「北九州市でムスリム(イスラム教徒)に配慮した学校給食が導入されることが決まった」
このような誤った情報が2025年9月下旬、SNSで拡散された。北九州市はすぐに「事実ではない」と否定したものの、市教育委員会には数日で1000件を超える抗議が寄せられた。
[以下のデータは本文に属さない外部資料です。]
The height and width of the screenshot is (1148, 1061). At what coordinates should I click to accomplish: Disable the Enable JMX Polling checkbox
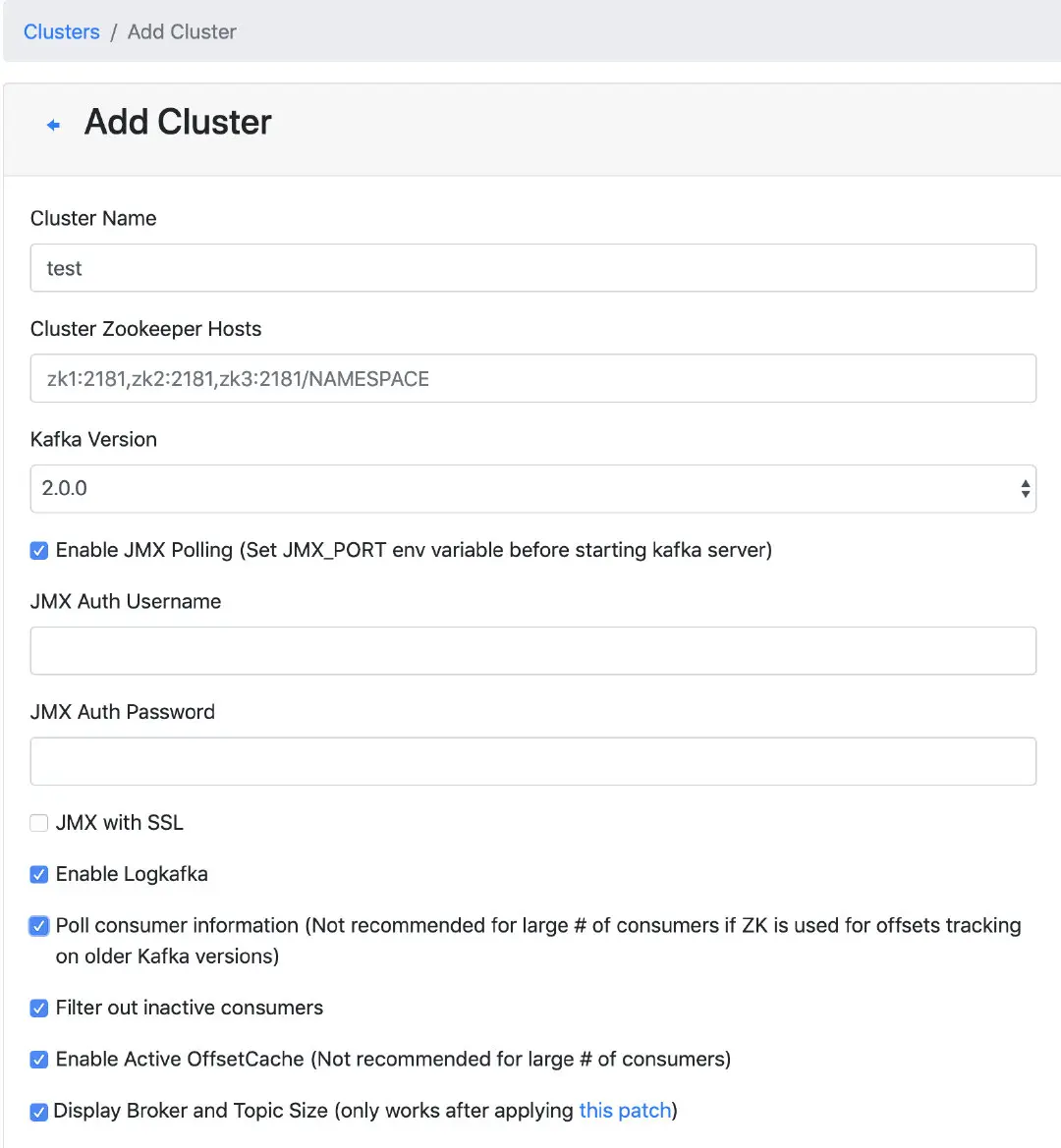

なぜ、こうした誤解が一気に広がったのか。その背景をたどると、学校給食の制度や一部の取り組みに対する理解不足が浮かび上がってくる。
陳情はあったが市は不採用、それなのに
誤解のきっかけは2023年、市民から北九州市に寄せられた陳情だった。
それは、ムスリムにとって禁忌とされる豚由来の食材や酒類の調味料を使わない給食、いわゆるハラール食(神から許可された食べもの)を提供してほしい、という内容だった。
しかし市議会は2025年2月に不採択とし、ハラール給食は導入されなかった。
同じ月、北九州市では「にこにこ給食」と呼ばれる取り組みを実施した。これは、食物アレルギーを持つ児童も安心して食べられるように、豚肉をはじめ28種類の食材を除いた特別メニューである。
ところがこの取り組みが知られると、SNSなどで「日本人が我慢させられている」「国が乗っ取られる」といった意見が拡散し、さらなる誤解を招いてしまった。